____ SUPPLIED RECORDS
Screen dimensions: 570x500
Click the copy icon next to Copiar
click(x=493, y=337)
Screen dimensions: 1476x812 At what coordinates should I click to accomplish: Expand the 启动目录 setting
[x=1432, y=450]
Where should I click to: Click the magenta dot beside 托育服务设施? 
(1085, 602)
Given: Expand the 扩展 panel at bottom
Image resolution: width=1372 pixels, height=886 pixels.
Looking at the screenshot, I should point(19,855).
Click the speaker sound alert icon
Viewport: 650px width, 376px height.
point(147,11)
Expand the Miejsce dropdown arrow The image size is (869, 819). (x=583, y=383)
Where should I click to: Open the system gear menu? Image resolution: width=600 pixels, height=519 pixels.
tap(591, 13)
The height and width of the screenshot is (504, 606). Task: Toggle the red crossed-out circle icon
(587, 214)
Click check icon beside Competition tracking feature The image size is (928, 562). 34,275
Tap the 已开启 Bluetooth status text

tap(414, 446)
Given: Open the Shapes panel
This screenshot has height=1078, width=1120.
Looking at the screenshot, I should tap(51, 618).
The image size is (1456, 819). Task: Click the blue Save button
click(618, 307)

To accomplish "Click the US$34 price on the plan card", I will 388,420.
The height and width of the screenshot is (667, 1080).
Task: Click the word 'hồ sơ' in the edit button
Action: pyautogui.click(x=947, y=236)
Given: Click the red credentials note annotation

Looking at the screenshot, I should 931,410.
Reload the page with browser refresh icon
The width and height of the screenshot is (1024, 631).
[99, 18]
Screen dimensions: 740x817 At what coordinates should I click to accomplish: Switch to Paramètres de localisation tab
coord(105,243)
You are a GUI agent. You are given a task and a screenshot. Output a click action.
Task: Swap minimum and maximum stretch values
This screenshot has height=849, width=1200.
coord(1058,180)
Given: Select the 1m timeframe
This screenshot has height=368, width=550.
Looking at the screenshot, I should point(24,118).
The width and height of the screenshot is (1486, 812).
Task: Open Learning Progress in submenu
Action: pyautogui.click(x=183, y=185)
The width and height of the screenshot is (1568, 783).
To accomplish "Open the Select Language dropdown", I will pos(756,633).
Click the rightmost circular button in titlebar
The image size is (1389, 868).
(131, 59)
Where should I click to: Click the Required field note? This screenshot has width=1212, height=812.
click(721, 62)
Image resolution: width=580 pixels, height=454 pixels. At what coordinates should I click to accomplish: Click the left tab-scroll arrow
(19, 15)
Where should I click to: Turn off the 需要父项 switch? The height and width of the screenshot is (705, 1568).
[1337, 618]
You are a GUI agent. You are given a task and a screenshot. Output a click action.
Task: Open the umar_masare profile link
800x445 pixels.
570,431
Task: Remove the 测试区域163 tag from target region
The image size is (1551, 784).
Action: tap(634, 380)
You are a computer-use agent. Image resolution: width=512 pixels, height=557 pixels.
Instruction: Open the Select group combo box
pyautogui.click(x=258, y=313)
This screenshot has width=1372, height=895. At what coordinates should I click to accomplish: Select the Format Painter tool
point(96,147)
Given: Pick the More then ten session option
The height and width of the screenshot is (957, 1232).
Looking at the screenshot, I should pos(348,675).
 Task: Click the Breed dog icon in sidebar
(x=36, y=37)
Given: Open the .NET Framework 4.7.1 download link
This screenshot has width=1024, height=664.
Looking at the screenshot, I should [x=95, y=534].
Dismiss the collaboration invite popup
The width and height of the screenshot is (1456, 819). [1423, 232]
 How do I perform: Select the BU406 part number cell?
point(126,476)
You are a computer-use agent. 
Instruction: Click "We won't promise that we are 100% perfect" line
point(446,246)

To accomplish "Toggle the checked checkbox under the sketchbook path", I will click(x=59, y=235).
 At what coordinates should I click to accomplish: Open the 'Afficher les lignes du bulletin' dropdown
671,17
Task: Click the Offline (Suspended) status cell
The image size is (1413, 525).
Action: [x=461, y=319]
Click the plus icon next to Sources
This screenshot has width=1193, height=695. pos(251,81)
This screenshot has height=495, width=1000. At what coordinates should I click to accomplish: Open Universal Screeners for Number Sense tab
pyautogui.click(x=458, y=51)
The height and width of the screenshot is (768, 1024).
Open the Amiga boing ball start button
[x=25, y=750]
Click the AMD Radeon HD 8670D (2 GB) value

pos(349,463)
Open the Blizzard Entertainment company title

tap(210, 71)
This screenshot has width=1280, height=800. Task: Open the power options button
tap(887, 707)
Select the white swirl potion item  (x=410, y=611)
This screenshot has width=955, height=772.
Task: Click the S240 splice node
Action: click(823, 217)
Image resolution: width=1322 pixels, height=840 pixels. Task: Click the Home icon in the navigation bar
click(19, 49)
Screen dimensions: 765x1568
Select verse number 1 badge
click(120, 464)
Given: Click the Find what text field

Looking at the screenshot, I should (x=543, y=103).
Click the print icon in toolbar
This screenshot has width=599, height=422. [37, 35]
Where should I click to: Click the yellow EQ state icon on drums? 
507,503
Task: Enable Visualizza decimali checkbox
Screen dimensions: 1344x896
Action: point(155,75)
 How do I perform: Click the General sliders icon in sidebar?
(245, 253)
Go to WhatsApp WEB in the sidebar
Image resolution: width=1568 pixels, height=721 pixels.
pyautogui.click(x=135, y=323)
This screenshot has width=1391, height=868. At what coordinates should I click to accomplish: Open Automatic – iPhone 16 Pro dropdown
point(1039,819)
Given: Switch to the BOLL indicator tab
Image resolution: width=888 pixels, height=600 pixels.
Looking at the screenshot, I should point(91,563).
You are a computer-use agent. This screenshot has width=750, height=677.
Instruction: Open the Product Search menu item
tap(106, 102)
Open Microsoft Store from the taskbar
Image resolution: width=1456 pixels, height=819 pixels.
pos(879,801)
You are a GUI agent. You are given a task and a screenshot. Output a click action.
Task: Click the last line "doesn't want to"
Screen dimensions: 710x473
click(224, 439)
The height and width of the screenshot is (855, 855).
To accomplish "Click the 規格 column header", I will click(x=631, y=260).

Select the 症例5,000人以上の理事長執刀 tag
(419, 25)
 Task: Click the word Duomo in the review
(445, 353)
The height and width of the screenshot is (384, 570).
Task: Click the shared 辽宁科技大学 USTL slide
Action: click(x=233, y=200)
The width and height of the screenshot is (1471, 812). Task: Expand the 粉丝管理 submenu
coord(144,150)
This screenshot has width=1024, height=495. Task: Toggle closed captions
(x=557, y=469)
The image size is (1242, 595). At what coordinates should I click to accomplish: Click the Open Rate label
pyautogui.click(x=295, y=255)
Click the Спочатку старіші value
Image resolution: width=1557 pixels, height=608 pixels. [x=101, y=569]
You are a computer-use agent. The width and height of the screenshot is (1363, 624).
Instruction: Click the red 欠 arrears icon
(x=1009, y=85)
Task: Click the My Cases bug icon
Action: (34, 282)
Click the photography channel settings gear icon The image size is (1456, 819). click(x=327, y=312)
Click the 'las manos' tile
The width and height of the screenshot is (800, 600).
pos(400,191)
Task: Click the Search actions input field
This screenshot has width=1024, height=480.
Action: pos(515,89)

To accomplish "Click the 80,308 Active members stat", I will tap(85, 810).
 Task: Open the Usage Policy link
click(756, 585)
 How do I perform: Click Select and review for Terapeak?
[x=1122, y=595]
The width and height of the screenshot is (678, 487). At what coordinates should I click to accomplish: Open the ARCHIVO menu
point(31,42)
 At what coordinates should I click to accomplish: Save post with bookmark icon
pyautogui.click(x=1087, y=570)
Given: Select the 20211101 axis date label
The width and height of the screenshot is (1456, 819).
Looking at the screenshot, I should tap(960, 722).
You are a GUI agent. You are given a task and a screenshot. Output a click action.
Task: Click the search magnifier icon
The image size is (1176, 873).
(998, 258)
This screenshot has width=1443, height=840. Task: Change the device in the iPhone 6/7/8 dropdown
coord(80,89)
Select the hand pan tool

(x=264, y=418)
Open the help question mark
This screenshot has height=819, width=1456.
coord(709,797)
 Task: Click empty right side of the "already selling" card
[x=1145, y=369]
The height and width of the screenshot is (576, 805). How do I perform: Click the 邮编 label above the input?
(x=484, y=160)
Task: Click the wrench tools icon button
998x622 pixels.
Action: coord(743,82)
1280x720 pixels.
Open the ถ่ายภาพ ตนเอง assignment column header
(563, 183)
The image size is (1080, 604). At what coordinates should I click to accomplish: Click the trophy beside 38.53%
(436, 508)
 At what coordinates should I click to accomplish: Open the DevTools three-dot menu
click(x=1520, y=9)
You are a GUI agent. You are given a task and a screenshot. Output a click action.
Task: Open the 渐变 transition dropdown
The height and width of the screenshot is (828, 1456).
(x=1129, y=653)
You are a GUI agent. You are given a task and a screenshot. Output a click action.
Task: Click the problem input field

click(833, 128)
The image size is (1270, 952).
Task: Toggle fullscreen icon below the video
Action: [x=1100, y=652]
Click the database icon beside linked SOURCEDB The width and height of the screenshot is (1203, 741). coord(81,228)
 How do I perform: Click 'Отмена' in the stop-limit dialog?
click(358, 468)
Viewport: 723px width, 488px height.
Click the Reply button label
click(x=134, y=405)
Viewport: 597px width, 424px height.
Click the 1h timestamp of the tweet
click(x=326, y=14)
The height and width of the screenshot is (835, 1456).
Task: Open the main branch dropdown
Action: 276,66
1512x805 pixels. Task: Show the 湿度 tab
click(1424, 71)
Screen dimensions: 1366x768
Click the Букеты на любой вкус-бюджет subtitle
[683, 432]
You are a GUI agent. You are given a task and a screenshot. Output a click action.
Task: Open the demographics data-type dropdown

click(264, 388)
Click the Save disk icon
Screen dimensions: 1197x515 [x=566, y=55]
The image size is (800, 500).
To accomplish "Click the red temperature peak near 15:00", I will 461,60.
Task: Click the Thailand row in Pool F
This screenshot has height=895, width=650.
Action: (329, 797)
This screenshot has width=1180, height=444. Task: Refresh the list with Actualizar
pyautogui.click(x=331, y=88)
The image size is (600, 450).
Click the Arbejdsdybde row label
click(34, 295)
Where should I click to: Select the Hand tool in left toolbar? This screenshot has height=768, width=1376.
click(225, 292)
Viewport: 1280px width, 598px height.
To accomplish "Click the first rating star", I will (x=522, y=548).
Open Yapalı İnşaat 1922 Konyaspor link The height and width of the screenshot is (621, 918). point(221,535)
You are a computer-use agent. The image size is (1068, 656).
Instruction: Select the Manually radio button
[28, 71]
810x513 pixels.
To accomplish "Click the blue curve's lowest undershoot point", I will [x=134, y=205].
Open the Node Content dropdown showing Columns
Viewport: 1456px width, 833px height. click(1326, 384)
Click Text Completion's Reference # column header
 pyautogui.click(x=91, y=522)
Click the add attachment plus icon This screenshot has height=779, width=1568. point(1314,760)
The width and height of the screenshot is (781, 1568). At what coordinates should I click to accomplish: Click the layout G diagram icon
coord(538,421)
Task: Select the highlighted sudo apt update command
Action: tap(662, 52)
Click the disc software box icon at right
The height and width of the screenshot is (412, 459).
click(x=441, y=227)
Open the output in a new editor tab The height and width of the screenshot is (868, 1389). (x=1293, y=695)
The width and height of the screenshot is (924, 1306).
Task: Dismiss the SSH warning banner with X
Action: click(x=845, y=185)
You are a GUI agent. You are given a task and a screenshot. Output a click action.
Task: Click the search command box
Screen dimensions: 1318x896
________
THE EXERCISE → Rewrite the rows from the line containing "The image size is (1080, 604)." through the line containing "click(x=1520, y=9)", ends included, with their requests unchanged. Multiply every coordinate in the answers by 0.3 and round each result to a whole number, rounding halves up.

SOLUTION TO THIS TASK →
The image size is (1080, 604). At what coordinates should I click to accomplish: Click the trophy beside 38.53%
(131, 152)
 At what coordinates should I click to accomplish: Open the DevTools three-dot menu
click(x=456, y=3)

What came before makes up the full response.